Non solo Totti, Toni e Di Natale, tra i nonnetti ancora decisivi del nostro campionato c’è anche il troppo poco considerato Franco Brienza. Cos’ha in meno il trequartista di Cantù rispetto ai vari Quaison, Kuzmanovic, Carmona, Suso, Joao Pedro, Iago e chi più ne ha più ne metta? Forse solamente qualche “k“, qualche “q“, qualche dittongo o dizione esotica. Certo l’età non è dalla sua parte ma a dire il vero Brienza nonostante abbia disputato quasi sempre stagioni di alto livello non ha mai avuto la possibilità di fare il cosiddetto salto di qualità. Non ha mai ricevuto la chiamata di una big nonostante abbia all’attivo ben 38 reti in Serie A, 27 in Serie B e innumerevoli assist oltre ai prestigiosi traguardi personali di ottavo giocatore più presente di sempre (219) in maglia rosanero e di migliore realizzatore nelle competizioni internazionali sempre del Palermo insieme ad Abel Hernandez (4 gol in Coppa Uefa).

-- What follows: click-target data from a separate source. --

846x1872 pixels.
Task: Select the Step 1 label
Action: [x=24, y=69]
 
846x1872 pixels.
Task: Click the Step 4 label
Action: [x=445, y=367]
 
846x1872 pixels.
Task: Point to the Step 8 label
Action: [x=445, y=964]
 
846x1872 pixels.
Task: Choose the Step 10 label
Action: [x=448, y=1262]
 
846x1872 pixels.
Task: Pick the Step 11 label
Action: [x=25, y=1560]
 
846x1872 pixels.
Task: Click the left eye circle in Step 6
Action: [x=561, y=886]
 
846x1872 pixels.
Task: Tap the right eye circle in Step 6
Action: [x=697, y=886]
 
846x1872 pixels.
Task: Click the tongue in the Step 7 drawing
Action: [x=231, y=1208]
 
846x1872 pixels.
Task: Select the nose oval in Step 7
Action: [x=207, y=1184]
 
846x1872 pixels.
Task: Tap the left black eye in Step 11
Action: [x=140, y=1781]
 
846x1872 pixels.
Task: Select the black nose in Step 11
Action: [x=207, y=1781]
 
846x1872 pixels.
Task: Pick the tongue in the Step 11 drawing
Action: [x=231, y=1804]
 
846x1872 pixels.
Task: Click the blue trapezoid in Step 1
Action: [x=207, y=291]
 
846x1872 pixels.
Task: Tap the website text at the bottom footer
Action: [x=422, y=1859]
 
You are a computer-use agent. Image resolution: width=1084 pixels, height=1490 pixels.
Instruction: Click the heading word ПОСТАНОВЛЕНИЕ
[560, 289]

Oggi le ennesima perle: una punizione magistrale da assoluto specialista e poi un prezioso assist di prima per Succi fornito con una naturalezza degna di un fuoriclasse a completare una rimonta fino a poco prima impensabile al Bentegodi e mantenere vive le speranze salvezza. Una vita da gregario? Assolutamente no visto che anche quest’anno con 6 reti e 5 assist in 21 presenze sta portando sulle spalle il peso di un Cesena dato per spacciato sin da agosto. Un trequartista puro, di quelli che non se ne vedono più, allo stesso tempo metronomo e faro del centrocampo emiliano, sempre pronto a dettare i tempi di gioco e ad illuminare a suon di giocate la manovra offensiva degli uomini di Di Carlo. Un grande giocatore dunque, anche se poco apprezzato, ma soprattutto un grande uomo. Basta vedere questo splendido gesto di fair play in un Palermo-Reggina del settembre del 2008 per spazzare via le critiche ricevute a seguito dell’inchiesta per presunte combine di partite ai tempi dell’Ascoli poi archiviata dalla Procura di Palermo.

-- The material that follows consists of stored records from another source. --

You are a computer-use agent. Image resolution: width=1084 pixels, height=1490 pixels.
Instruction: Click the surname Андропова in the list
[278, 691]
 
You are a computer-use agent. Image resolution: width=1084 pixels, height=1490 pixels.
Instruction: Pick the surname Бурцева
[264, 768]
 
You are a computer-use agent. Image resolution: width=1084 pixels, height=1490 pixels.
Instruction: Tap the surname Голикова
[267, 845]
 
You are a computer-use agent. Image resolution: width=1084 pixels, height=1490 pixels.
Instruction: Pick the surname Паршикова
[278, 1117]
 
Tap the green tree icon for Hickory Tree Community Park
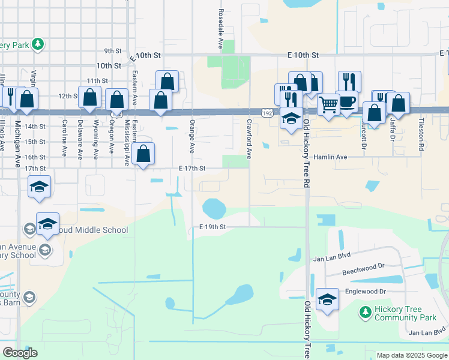364,312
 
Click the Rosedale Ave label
220,29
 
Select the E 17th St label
192,169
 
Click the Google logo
20,353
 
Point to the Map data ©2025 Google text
411,355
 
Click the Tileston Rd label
421,137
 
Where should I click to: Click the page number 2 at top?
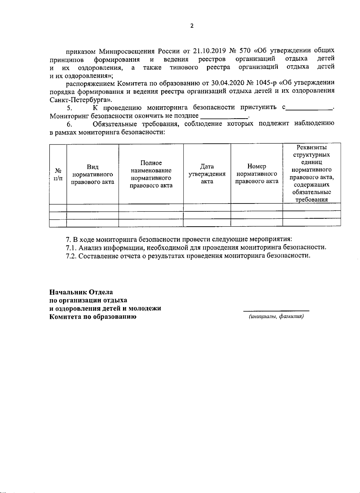192,26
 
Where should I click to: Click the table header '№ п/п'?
58,174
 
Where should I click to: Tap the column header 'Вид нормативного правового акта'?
93,174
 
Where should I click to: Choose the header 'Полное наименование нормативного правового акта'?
151,174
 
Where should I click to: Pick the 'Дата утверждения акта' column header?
207,174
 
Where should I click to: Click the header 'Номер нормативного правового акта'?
256,174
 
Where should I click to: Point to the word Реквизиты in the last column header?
311,147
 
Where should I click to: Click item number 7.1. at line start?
71,248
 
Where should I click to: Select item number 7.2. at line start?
71,256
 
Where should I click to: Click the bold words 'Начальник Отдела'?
81,292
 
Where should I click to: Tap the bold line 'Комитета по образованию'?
93,317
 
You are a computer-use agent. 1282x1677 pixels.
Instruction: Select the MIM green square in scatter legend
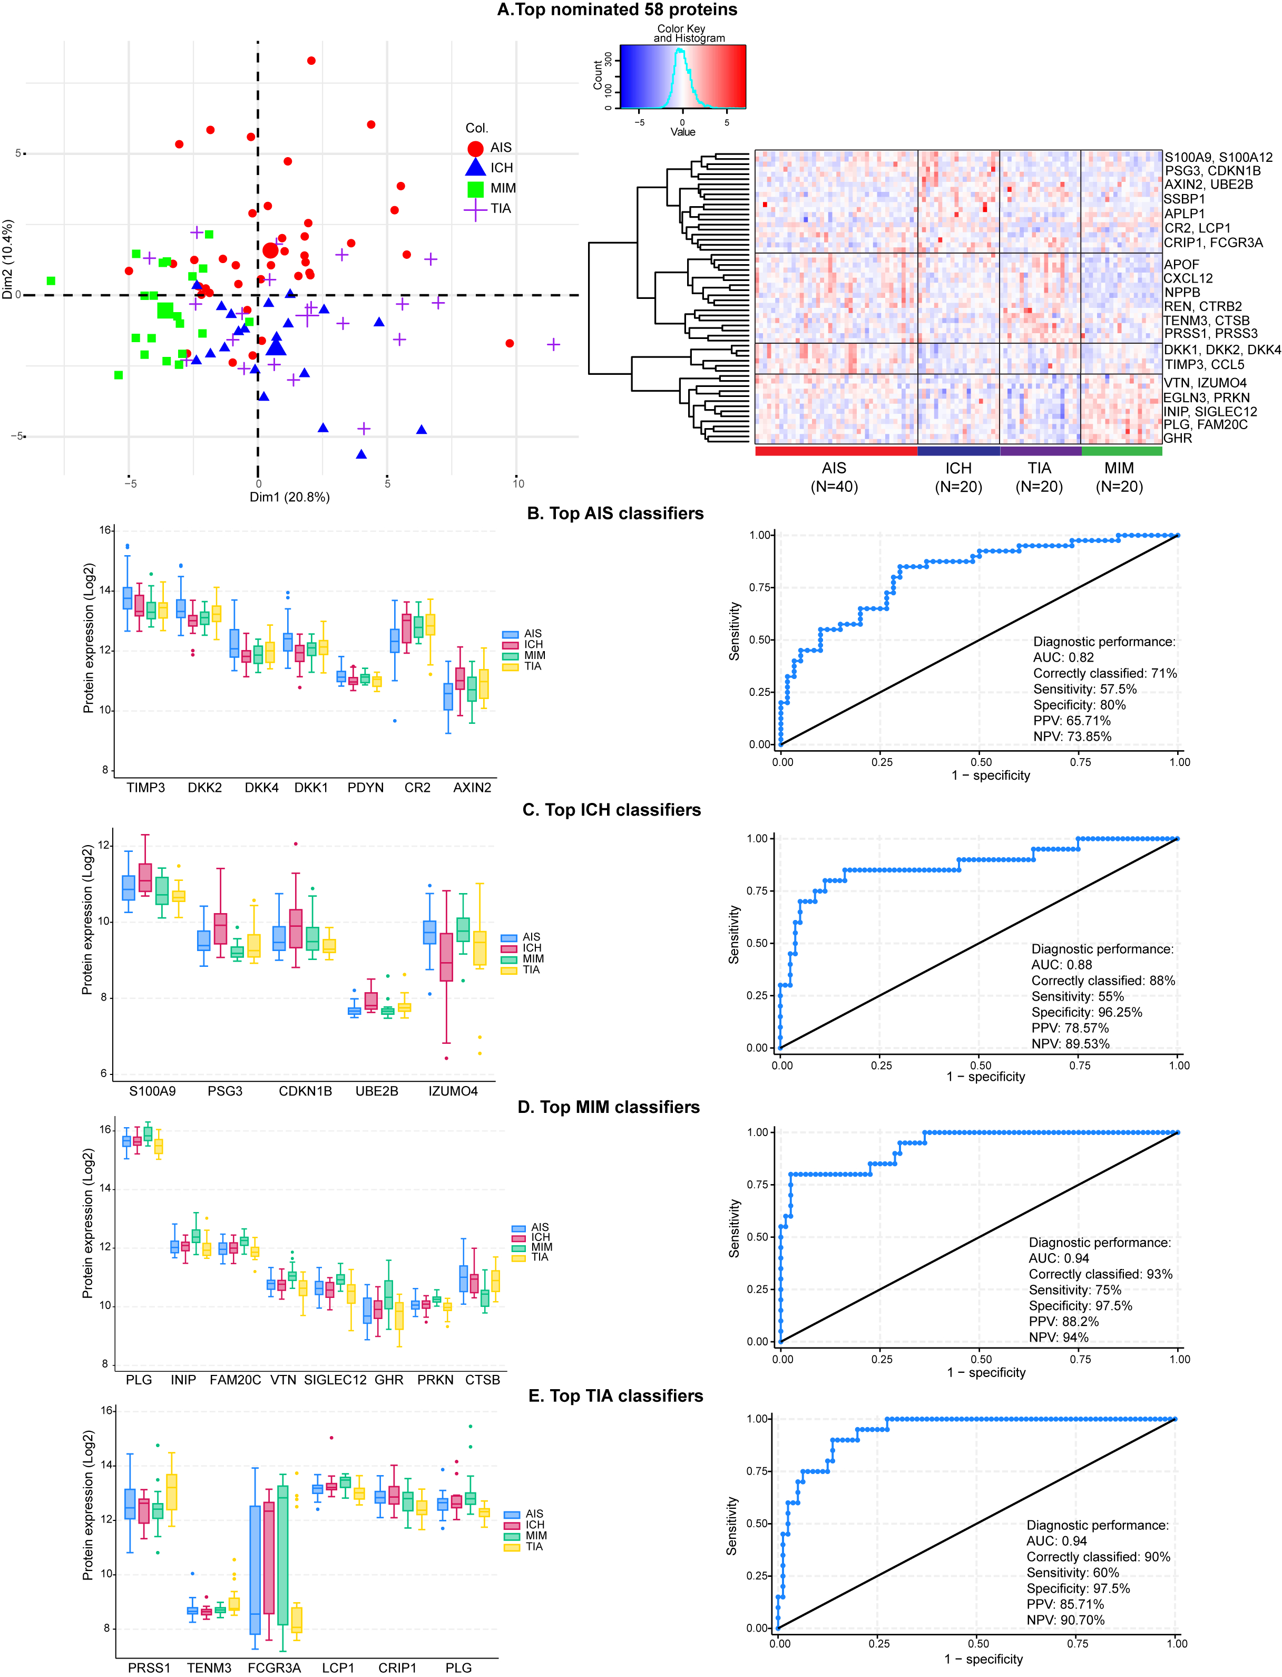(475, 189)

Anche la Nazionale è stata solo un miraggio a parte due apparizioni in amichevole. Ormai però il dado è tratto: la bellezza di 36 primavere, una carriera tranquilla, non altisonante, di un giocatore che probabilmente non abbiamo mai apprezzato e conosciuto al 100 % se oggi siamo ancora deliziati dalle sue giocate, molti avrebbero potuto e dovuto accorgersene prima.